**Prompt**
Give back exactly the lines from the line that contains "Click Chỉnh sửa for Lần đầu tham gia" to the last line of the listing below, inclusive, and no others.

(Exercise inputs)

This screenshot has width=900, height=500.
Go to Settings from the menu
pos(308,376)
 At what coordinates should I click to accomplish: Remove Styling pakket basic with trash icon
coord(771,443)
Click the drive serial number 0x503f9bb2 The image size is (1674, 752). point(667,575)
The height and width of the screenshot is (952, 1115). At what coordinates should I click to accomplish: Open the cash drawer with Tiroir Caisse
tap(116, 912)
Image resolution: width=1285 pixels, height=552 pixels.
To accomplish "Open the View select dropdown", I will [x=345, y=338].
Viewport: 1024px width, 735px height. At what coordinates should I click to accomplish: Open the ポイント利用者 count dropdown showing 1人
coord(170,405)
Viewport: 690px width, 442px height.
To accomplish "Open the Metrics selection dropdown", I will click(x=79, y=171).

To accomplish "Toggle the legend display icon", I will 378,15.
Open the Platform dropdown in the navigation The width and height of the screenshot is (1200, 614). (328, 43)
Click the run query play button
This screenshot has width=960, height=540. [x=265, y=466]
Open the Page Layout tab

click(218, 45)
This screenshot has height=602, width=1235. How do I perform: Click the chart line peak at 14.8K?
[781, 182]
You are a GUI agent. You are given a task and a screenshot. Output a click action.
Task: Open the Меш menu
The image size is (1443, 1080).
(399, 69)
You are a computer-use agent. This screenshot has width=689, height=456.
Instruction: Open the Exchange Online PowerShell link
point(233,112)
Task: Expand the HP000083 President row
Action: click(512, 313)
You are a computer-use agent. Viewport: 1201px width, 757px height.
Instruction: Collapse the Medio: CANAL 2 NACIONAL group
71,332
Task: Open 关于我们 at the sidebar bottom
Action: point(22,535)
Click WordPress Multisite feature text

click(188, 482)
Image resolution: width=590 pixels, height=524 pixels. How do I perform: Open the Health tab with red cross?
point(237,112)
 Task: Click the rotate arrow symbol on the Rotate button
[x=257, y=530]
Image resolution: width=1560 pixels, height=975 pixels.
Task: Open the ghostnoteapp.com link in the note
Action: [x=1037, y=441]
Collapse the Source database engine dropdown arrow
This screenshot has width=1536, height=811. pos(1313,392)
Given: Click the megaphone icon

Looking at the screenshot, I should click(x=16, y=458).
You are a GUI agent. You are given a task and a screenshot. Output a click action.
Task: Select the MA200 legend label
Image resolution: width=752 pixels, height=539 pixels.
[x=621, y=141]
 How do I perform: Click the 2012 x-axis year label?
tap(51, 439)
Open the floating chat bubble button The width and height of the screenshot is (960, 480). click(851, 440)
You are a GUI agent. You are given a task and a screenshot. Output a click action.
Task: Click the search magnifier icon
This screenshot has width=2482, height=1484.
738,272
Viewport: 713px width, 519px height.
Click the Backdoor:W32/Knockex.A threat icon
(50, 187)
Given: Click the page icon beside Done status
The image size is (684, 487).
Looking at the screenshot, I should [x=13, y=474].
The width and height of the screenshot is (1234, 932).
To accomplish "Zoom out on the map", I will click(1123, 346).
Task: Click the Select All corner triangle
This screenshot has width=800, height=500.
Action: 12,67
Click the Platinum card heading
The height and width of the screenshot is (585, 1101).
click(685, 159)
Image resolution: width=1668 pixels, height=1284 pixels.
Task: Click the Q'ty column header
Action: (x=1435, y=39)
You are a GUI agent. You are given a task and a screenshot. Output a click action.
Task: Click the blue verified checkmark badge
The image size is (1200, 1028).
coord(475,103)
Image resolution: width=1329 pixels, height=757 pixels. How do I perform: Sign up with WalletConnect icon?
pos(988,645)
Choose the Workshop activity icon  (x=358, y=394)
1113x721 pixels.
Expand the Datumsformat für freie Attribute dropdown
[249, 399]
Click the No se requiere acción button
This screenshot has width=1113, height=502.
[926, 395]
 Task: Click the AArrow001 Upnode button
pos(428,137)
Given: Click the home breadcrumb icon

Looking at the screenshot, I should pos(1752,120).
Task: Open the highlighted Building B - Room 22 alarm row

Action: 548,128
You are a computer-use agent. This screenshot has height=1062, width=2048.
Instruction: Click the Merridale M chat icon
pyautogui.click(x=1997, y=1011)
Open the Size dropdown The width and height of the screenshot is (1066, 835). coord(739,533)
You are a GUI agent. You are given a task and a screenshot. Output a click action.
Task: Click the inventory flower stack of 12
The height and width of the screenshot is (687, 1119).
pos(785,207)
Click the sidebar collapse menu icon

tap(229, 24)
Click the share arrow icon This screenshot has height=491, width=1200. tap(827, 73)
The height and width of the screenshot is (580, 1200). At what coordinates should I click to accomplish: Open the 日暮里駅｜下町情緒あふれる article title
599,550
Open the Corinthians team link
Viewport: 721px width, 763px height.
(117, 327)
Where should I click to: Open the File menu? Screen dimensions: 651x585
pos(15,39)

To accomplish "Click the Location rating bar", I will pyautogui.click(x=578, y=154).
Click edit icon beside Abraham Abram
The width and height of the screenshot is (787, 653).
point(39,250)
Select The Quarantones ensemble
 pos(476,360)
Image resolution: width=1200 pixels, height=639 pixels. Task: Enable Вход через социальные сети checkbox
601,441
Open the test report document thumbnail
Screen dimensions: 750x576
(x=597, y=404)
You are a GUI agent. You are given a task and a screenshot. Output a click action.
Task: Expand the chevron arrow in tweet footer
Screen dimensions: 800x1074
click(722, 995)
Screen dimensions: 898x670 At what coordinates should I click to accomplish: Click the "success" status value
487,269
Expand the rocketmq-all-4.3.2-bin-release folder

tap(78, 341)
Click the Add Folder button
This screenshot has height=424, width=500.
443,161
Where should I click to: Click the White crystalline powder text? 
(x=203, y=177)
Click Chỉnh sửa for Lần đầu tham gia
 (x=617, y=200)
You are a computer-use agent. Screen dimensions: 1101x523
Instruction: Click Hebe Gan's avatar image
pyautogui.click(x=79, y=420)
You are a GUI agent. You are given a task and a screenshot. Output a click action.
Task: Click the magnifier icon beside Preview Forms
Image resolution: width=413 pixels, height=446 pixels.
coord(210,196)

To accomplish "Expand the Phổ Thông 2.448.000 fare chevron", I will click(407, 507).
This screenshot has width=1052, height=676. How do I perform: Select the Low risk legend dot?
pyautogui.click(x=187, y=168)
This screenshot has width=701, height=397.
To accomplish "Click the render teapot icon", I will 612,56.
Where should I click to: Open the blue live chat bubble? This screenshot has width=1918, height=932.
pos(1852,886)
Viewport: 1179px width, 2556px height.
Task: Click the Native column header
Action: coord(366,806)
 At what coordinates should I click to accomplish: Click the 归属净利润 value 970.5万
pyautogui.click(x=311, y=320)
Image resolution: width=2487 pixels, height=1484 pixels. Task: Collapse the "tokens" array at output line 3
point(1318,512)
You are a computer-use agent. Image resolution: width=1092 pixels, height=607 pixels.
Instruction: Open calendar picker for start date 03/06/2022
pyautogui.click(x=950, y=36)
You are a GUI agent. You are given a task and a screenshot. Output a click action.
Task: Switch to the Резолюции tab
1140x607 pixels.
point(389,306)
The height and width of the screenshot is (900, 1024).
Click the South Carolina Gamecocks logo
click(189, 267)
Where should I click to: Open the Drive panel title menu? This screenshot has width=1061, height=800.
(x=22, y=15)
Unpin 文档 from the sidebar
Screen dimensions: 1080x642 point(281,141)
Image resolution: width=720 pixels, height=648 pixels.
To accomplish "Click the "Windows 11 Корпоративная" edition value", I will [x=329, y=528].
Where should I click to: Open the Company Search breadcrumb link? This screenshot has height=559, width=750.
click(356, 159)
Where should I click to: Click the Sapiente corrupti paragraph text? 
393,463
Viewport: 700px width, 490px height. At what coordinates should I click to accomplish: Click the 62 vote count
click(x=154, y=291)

(End Exercise inputs)

**Result below**
Click Chỉnh sửa for Lần đầu tham gia
 (x=617, y=200)
You are a computer-use agent. Screen dimensions: 1101x523
Instruction: Click Hebe Gan's avatar image
pyautogui.click(x=79, y=420)
You are a GUI agent. You are given a task and a screenshot. Output a click action.
Task: Click the magnifier icon beside Preview Forms
Image resolution: width=413 pixels, height=446 pixels.
coord(210,196)

To accomplish "Expand the Phổ Thông 2.448.000 fare chevron", I will click(407, 507).
This screenshot has width=1052, height=676. How do I perform: Select the Low risk legend dot?
pyautogui.click(x=187, y=168)
This screenshot has width=701, height=397.
To accomplish "Click the render teapot icon", I will 612,56.
Where should I click to: Open the blue live chat bubble? This screenshot has width=1918, height=932.
pos(1852,886)
Viewport: 1179px width, 2556px height.
Task: Click the Native column header
Action: coord(366,806)
 At what coordinates should I click to accomplish: Click the 归属净利润 value 970.5万
pyautogui.click(x=311, y=320)
Image resolution: width=2487 pixels, height=1484 pixels. Task: Collapse the "tokens" array at output line 3
point(1318,512)
You are a computer-use agent. Image resolution: width=1092 pixels, height=607 pixels.
Instruction: Open calendar picker for start date 03/06/2022
pyautogui.click(x=950, y=36)
You are a GUI agent. You are given a task and a screenshot. Output a click action.
Task: Switch to the Резолюции tab
1140x607 pixels.
point(389,306)
The height and width of the screenshot is (900, 1024).
Click the South Carolina Gamecocks logo
click(189, 267)
Where should I click to: Open the Drive panel title menu? This screenshot has width=1061, height=800.
(x=22, y=15)
Unpin 文档 from the sidebar
Screen dimensions: 1080x642 point(281,141)
Image resolution: width=720 pixels, height=648 pixels.
To accomplish "Click the "Windows 11 Корпоративная" edition value", I will [x=329, y=528].
Where should I click to: Open the Company Search breadcrumb link? This screenshot has height=559, width=750.
click(356, 159)
Where should I click to: Click the Sapiente corrupti paragraph text? 
393,463
Viewport: 700px width, 490px height. At what coordinates should I click to accomplish: Click the 62 vote count
click(x=154, y=291)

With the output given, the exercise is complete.